Court Opinion

ID: 5973699
Source: CourtListenerOpinion
Date Created: 2022-01-13 07:47:02.161532+00
Date Added: 2024-06-11T08:48:36.123070
License: Public Domain

—Order and judgment (one paper) Supreme Court, New York County (Eugene Nardelli, J.), entered March 3, 1993, granting respondent Superintendent of Insurance’s cross motion to dismiss petitioner’s application seeking to compel respondent to pay petitioner $569,688.13 with interest pursuant to CPLR 5225 and 5227, unanimously affirmed, without costs.

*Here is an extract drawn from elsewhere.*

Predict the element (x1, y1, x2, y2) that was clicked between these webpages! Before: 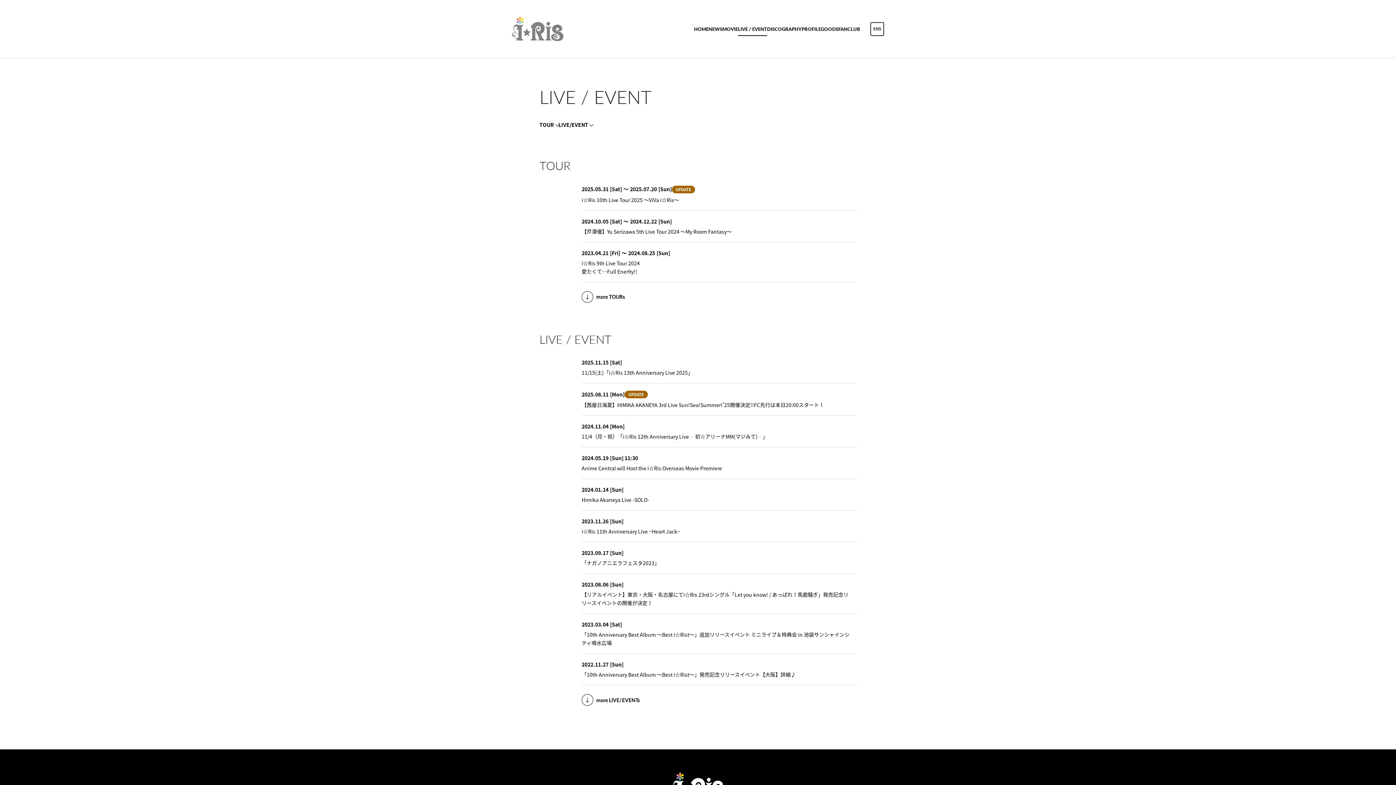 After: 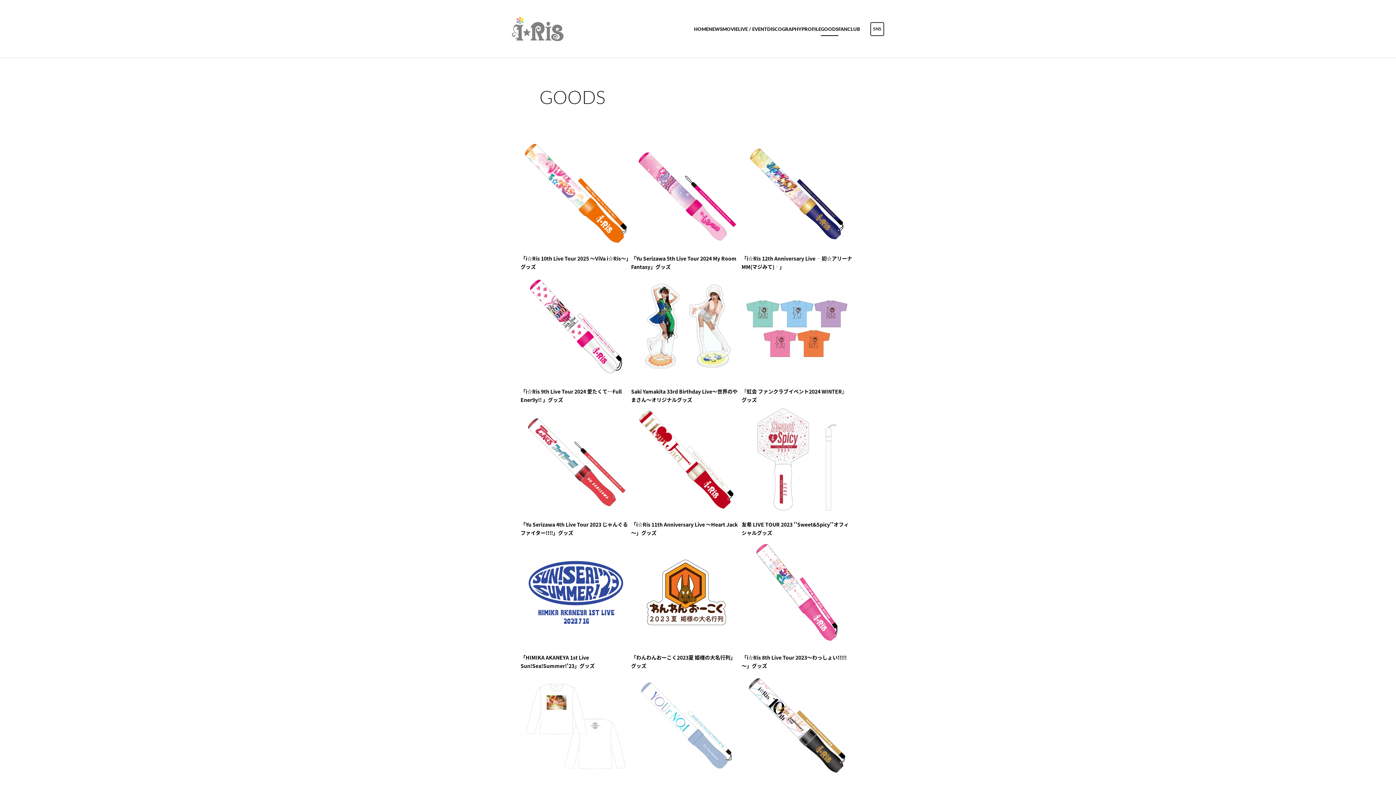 Action: label: GOODS bbox: (821, 25, 838, 32)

In a prior appeal (183 AD2d 626), we remanded the matter for a hearing "upon appropriate notice to all interested parties, to determine petitioner’s substantive claim that its judgment lien is not subject to avoidance by the Superintendent of Insurance as conservator under Insurance Law § 7425”. Thereafter, the IAS Court considered the matter and ruled against *91petitioner. Upon our review of the instant record, we find that the IAS Court properly determined that Insurance Law § 1314 (c) prohibited petitioner from levying on a trust fund of a judgment debtor whose $1.5 million trust fund had been subsequently transferred to respondent as conservator of said fund. Insurance Law § 1314 (c), which governs "all deposits of securities required or authorized by the provisions of this chapter” (Insurance Law § 1314 [a] [1]), provides in pertinent part that, "No judgment creditor or other claimant may levy upon any deposit or part thereof’. Petitioner’s contention that it has a preference that must be enforced before the claims of other creditors are honored is without merit. Petitioner failed to complete the procedures required by the trust agreement until after commencement of the period within which transfer of or lien upon the property of an insurer may be voided under Insurance Law § 7425 (a). (L 1989, ch 381, eff July 13, 1989, increasing the reach of the Superintendent in such circumstances by enlarging the voidable transfer period from 4 to 12 months is not applicable to this 1987 event.)
We have considered petitioner’s remaining contentions and find them to be without merit. Concur — Rosenberger, J. P., Ellerin, Kupferman and Ross, JJ.